It’s another ten minutes to the apartment, and neither Charlie nor I talk as we trek through the lobby and ride the elevator. Our bodyguards slip past us down the hall to their rooms on the same floor.

Once inside, I shower. Brush my teeth. Say “I’m okay, just tired” to Beckett, Eliot, and Tom when they show up. I’m mentally drained and wish I could just pass out. Except, I find myself lying under the sheets on the pull-out, staring up at the ceiling in the darkened living room.

For at least an hour.

It’s too late to call Harriet. I’d rather she get the sleep I’m longing for. So I scroll through my texts. Earlier tonight, I wished my uncle a happy birthday, and I reread his reply now.

Uncle Ryke

Nothing beats getting old. Being alive. Really fucking miss you, Ben. When you’re free, let’s go hiking. I found a new trail I know you’ll love.
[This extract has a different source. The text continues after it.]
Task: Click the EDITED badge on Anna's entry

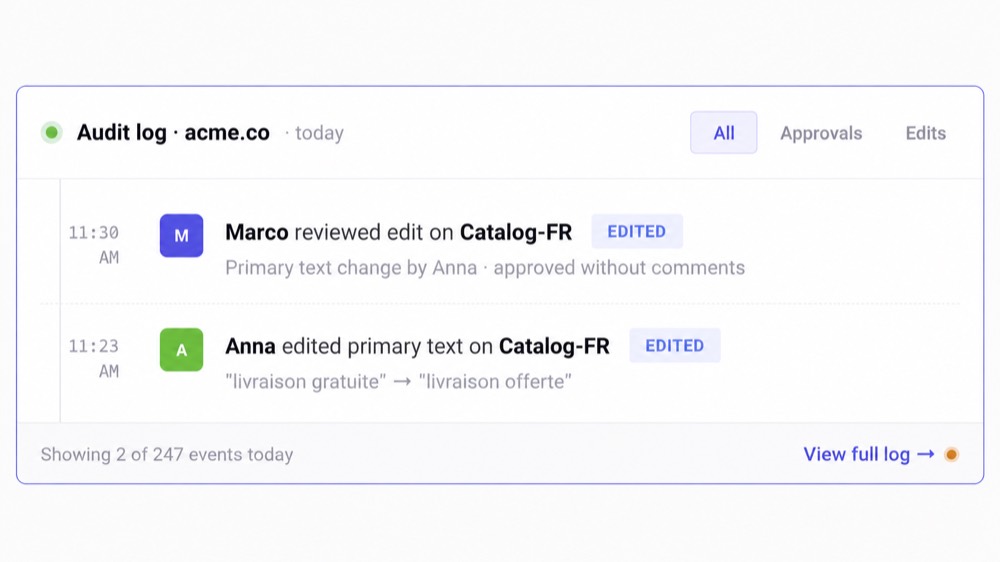Action: 675,346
I breathe a deeper breath through my nose.

Ryke Meadows is one of the world’s greatest free-solo rock climbers, and he’s risked death ascending thousands of feet.

No harness, no rope. Just his body and bare hands.
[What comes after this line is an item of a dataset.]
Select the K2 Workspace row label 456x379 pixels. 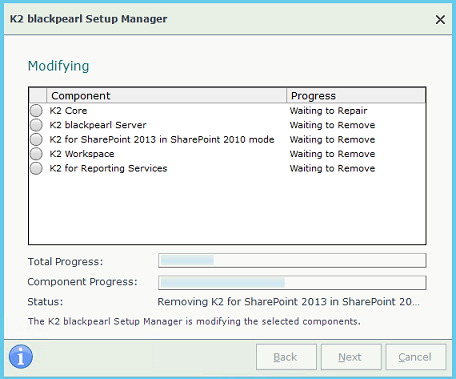[x=82, y=154]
He has an appreciation for life in a different way than my dad does.

Uncle Ryke isn’t weighing costs and benefits and always doing what’s in his best interest. He’s heart-over-head. All the time.

I’d already sent a reply that I’d let him know when there’s a good day.

Placing my phone aside, I close my eyes. Sleep. Sleep. Breathe. My body untightens, and I slowly begin to fade into a weighted slumber.

I’m out for minutes or maybe hours when the sound of rushing water and rustling stirs me awake. Rolling over, I squint out at the kitchen. Lights off, Beckett is drowned in a fuzzy darkness as he washes his hands at the sink.

He doesn’t notice me.

I prop up on my forearm, realizing all the cupboards are opened. Dishes, glassware, pots, pans—all pulled out of the cabinets. Gone.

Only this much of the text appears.